Endgame gibts in BF3 ca alle 10Minuten wenn das Spiel crasht und es ab auf den Desktop geht.


----------



## BomberMurphy1970 (10. März 2012)

joshxut schrieb:


> Endgame gibts in BF3 ca alle 10Minuten wenn das Spiel crasht und es ab auf den Desktop geht.


 
hallo,

was kann das spiel dafür, wenns auf Deinem PC nicht läuft ?
is wahrlich lang genug draußen und es gibt fantastillionen foren mit tipps zum troubleshooting.
10 min. freeze (vor allem im mp) hängt meist mit übertakteten Grafikkarten zusammen, die mags BF3 überhaupt net....aber

...mal ehrlich, wers bis jetzt net zum funzen gebracht hat der sollte ernsthaft über die anschaffung einer konsole nachdenken.
den eigenen PC net im griff haben, aber erstmal übers spiel abrotzen.  uncool !

Liebe Grüße,
                     B.M.1970


----------



## BomberMurphy1970 (10. März 2012)

Sylabeth schrieb:


> Wer Zombies will, der geht L4d2 spielen und nicht Bf3



wer zombies will guckt Gottschalk oder wird altenpfleger.


----------



## RafaelloRM (10. März 2012)

BomberMurphy1970 schrieb:


> hallo,
> 
> was kann das spiel dafür, wenns auf Deinem PC nicht läuft ?
> is wahrlich lang genug draußen und es gibt fantastillionen foren mit tipps zum troubleshooting.
> ...


 

Muss ich Recht geben, bei mir ist das Spiel noch NIE abgestürzt!!! PS.: Doch in der BETA Phase)


----------



## KeiteH (10. März 2012)

Also WENN diese GERÜCHT wahr sein sollte, dann muss ich sagen:
Riesige Maps? Top ! 
Zom...WAS??? Absoluter Flop! 

Ich will groooße Maps und wenn sie was besonderes machen wollen: Schnee her und Urwald !


----------



## Kerusame (11. März 2012)

@kwengie ja max 16 player kuckste:

http://www.battlefield.com/battlefield3/1/close-quarters?intcmp=EACom_closequartersannounce_latest_0312


----------



## OldShatterhand (11. März 2012)

da ich solchen Content nicht kaufen werde, brauch ich mich auch nicht drüber aufregen.


----------



## AlanKertz (11. März 2012)

zombies wär cool. ich scheiß drauf, dass das nicht passt. zombies + battlefiel ist was ganz neues, noch nie dagewesenes. Und es wär Geil!!


----------



## m0a9r1c1el (11. März 2012)

Also ich fänd das toll .Wenn die das ordentlich programmieren so das es auch spaß macht würde ich mir das kaufen.


----------



## Shadow_Man (11. März 2012)

Left 4 Codlefield Vietnam


----------



## Dentagad (11. März 2012)

Toll. Und ich dachte Endgame wird dann was richtig tolles bringen. Wenn ich sowas will dann leg ich L4D ein. Das ist weiterhin ungeschlagen. Frag mich echt warum Dice nun billig von Blackops kopieren muss und nicht weiterhin auf das setzt was BF ausmacht.
BF ist für mich nur eines: 64 Spieler und Fahrzeuge. Das macht BF besonders. 
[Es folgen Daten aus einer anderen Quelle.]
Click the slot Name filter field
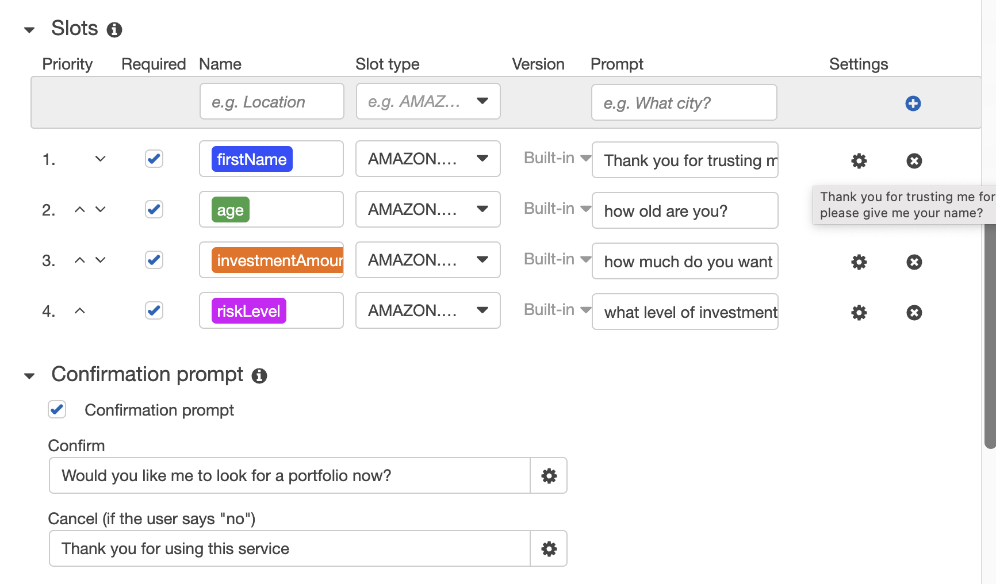Viewport: 996px width, 584px height. 271,101
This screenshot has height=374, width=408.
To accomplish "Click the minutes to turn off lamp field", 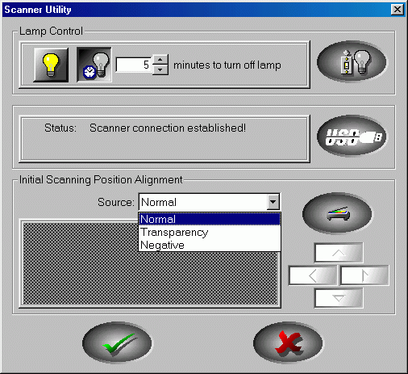I will [x=134, y=65].
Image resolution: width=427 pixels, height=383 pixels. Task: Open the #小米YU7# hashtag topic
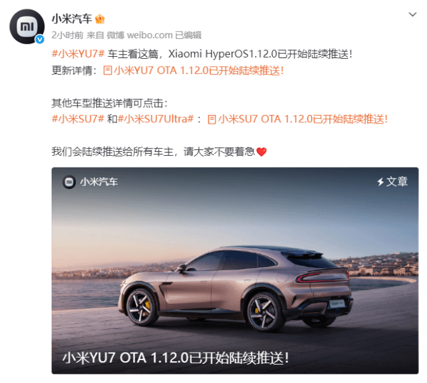(x=78, y=54)
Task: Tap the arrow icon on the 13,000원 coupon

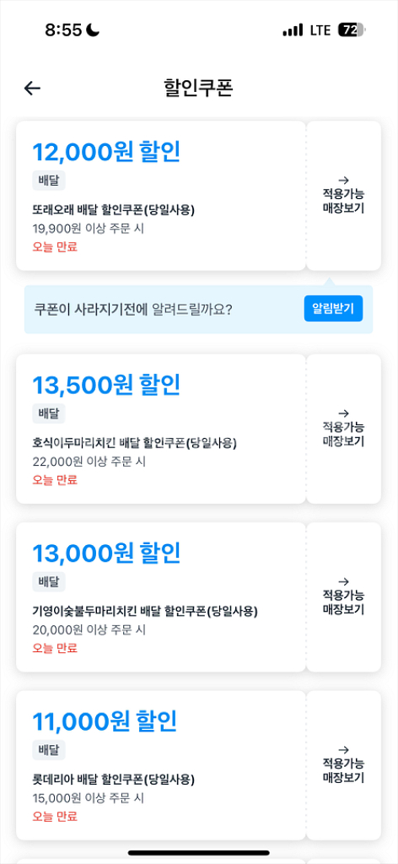Action: click(x=343, y=581)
Wenn ich 16er maps will dann zock ich CS oder CoD. Die sind beim thema Aiming,Movement und Co meilenweit besser


----------



## Kwengie (11. März 2012)

Kerusame schrieb:


> @kwengie ja max 16 player kuckste:
> 
> Battlefield 3 Close Quarters



ist ja schlimmer noch als wie Bad Company 2, bei dem Dice uns das erste Mal mit der Spielerzahl beschnitten hat.
und so groß können die Maps im zweiten DLC auch nicht werden, wenn die maximale Spielerzahl auf 16 beschränkt ist oder bezieht sich das nur auf das letzte DLC namens End Game???


----------



## stawacz (11. März 2012)

Kwengie schrieb:


> ist ja schlimmer noch als wie Bad Company 2, bei dem Dice uns das erste Mal mit der Spielerzahl beschnitten hat.
> und so groß können die Maps im zweiten DLC auch nicht werden, wenn die maximale Spielerzahl auf 16 beschränkt ist oder bezieht sich das nur auf das letzte DLC namens End Game???


 

ähmm die großen maps sollen mit amored kill kommen und nich mit closed quarters^^


----------



## JanEric1 (11. März 2012)

Kwengie schrieb:


> ist ja schlimmer noch als wie Bad Company 2, bei dem Dice uns das erste Mal mit der Spielerzahl beschnitten hat.
> und so groß können die Maps im zweiten DLC auch nicht werden, wenn die maximale Spielerzahl auf 16 beschränkt ist oder bezieht sich das nur auf das letzte DLC namens End Game???


 


die 16 beziehen sich auf CQ und nicht auf den mit den großen maps


----------



## Worrel (11. März 2012)

pfc2k8 schrieb:


> Wenn es statt Zombies Dinosaurier wären, würde das viel mehr Sinn machen  ...


 ... und das Ganze auf der Rückseite des Mondes spielt und dort noch Nazis und Aliens mitmachen ...

... mit denen man Kochrezepte tauschen und sammeln muss, denn nur wer als erster beim Milchstrassen Sicherheitsrat auf Alpha Centauri 2000 Kochrezepte abgibt, bekommt das Gegenmittel für die Zombieseuche.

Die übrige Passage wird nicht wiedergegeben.